▶ **Document text**:
+---+

[Date Prev][Date Next][Thread Prev][Thread Next][Date Index][Thread Index]
Benefits (and Detriments) of Standardizing Network Equipment in a Global Organization
- Subject: Benefits (and Detriments) of Standardizing Network Equipment in a Global Organization
- From: dale.shaw+nanog at gmail.com (Dale Shaw)
- Date: Wed, 28 Dec 2016 20:42:05 +1100
- In-reply-to: <[email protected]>
- References: <CA[email protected]> <[email protected]>
On 28 December 2016 at 07:10, Leo Bicknell <bicknell at ufp.org> wrote:
> In a message written on Fri, Dec 23, 2016 at 03:36:10PM -0500, Chris
> > If you have a case study, lesson learned, data point, or even just a
> > opinion; I'd love to hear it!
> I think the high level items are pretty clear here:
> 2 Vendor
> Can be implemented multiple ways, for instance 1 vendor per site
> alternating sites, or gear deployed in pairs with one from each vendor
> up and down the stack.

+---+

▶ **Available data**:
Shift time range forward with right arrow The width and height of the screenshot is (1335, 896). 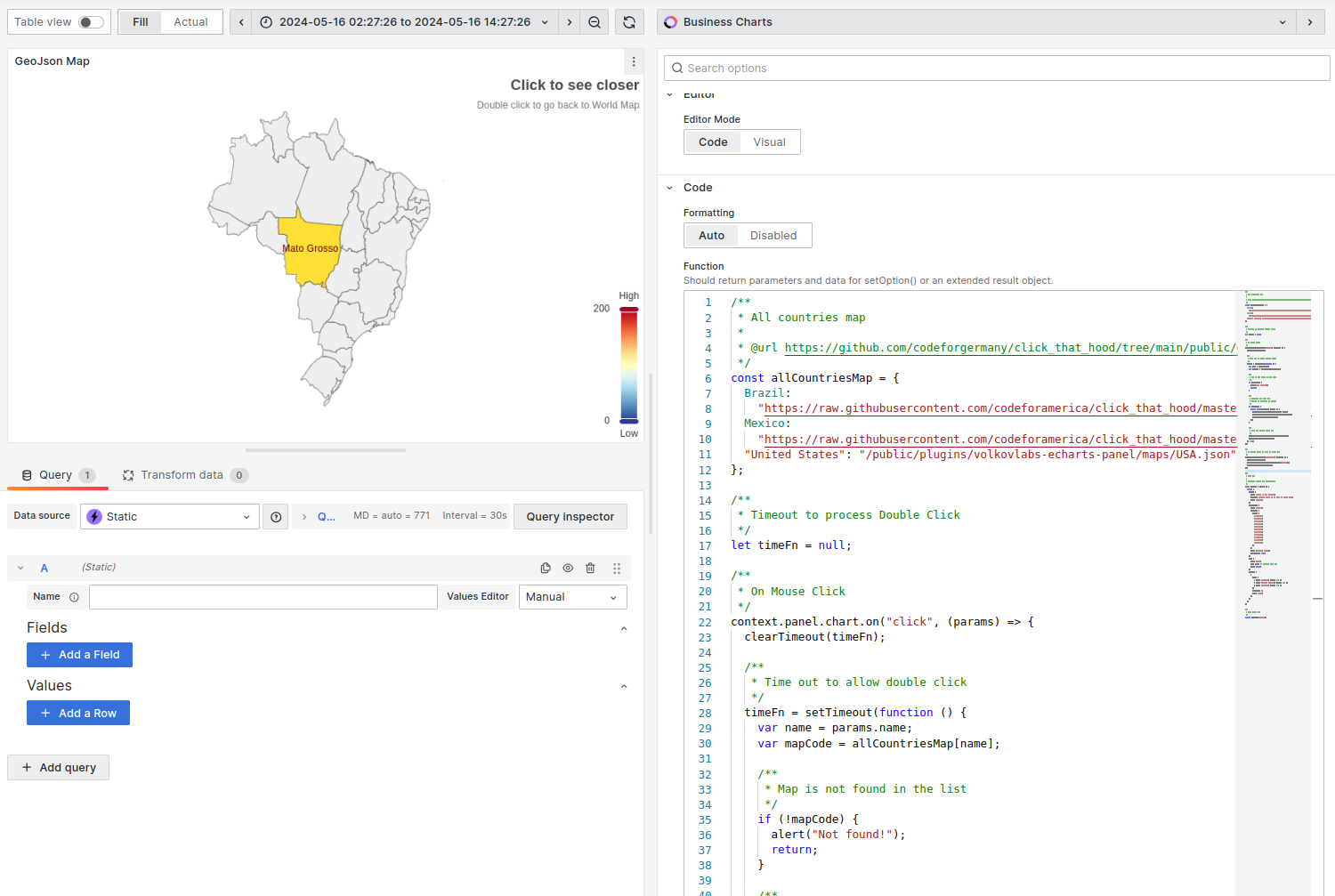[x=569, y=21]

+---+

▶ **What you will do**:
A – Answer these questions from the mailing list message above:
(i) What email address appears in the From line?
(ii) On what date and at what time did Leo Bicknell write the message being quoted?
(iii) Under "2 Vendor", what is one of the ways listed for implementing it?
B – Reproduce the mailing list message word for word, starting with "[Date Prev][Date Next][Thread" and going on through "to hear it!".

▶ **Answers for the tasks**:
A –
(i) dale.shaw+nanog at gmail.com
(ii) 28 December 2016 at 07:10
(iii) One vendor per site, alternating sites (another listed way is deploying gear in pairs with one from each vendor up and down the stack).

B –
[Date Prev][Date Next][Thread Prev][Thread Next][Date Index][Thread Index]
Benefits (and Detriments) of Standardizing Network Equipment in a Global Organization
- Subject: Benefits (and Detriments) of Standardizing Network Equipment in a Global Organization
- From: dale.shaw+nanog at gmail.com (Dale Shaw)
- Date: Wed, 28 Dec 2016 20:42:05 +1100
- In-reply-to: <[email protected]>
- References: <CA[email protected]> <[email protected]>
On 28 December 2016 at 07:10, Leo Bicknell <bicknell at ufp.org> wrote:
> In a message written on Fri, Dec 23, 2016 at 03:36:10PM -0500, Chris
> > If you have a case study, lesson learned, data point, or even just a
> > opinion; I'd love to hear it!